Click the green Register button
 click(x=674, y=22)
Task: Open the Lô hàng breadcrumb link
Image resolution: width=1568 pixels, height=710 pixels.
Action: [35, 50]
------------
_PROBLEM TO SOLVE_.
Repeat each line of the data exactly as it appears above.

_SOLUTION BELOW_.
Click the green Register button
 click(x=674, y=22)
Task: Open the Lô hàng breadcrumb link
Image resolution: width=1568 pixels, height=710 pixels.
Action: [35, 50]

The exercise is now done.